* **WHAT IS BEING ASKED**
Return exactly the span of lines in the following data that opens with the line containing "Terbaru (187, 1608)" and closes with the line containing "Laman utama (190, 241)". Include nothing else.

* **RECORD SET**
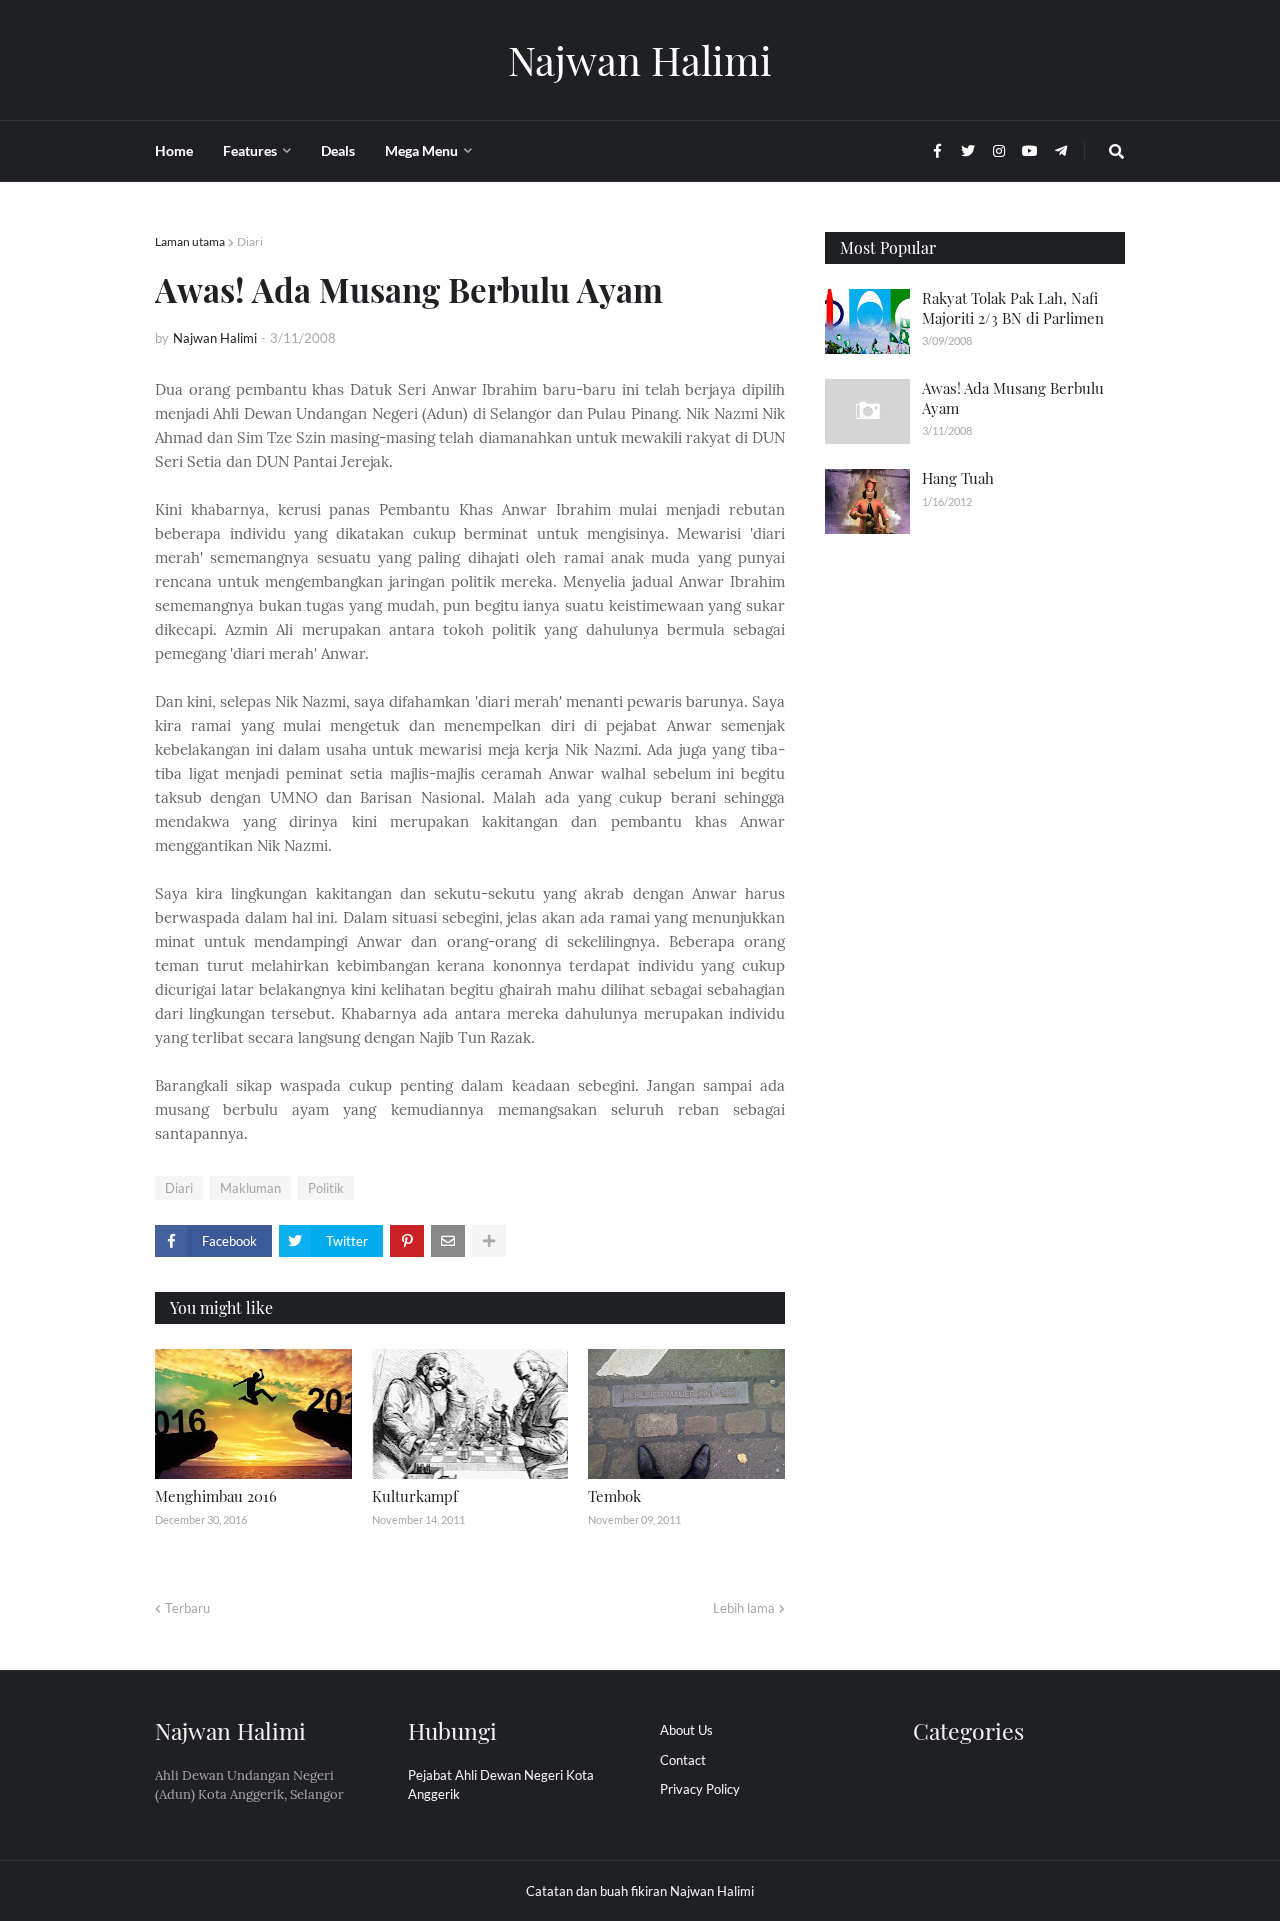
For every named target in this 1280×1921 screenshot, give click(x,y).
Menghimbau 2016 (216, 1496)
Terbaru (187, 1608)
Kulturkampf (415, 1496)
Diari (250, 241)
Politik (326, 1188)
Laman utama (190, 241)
---
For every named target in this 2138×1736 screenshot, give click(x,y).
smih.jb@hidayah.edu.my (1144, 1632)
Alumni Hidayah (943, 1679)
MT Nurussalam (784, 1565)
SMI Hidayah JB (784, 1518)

* **RESPONSE BELOW**
Terbaru (187, 1608)
Kulturkampf (415, 1496)
Diari (250, 241)
Politik (326, 1188)
Laman utama (190, 241)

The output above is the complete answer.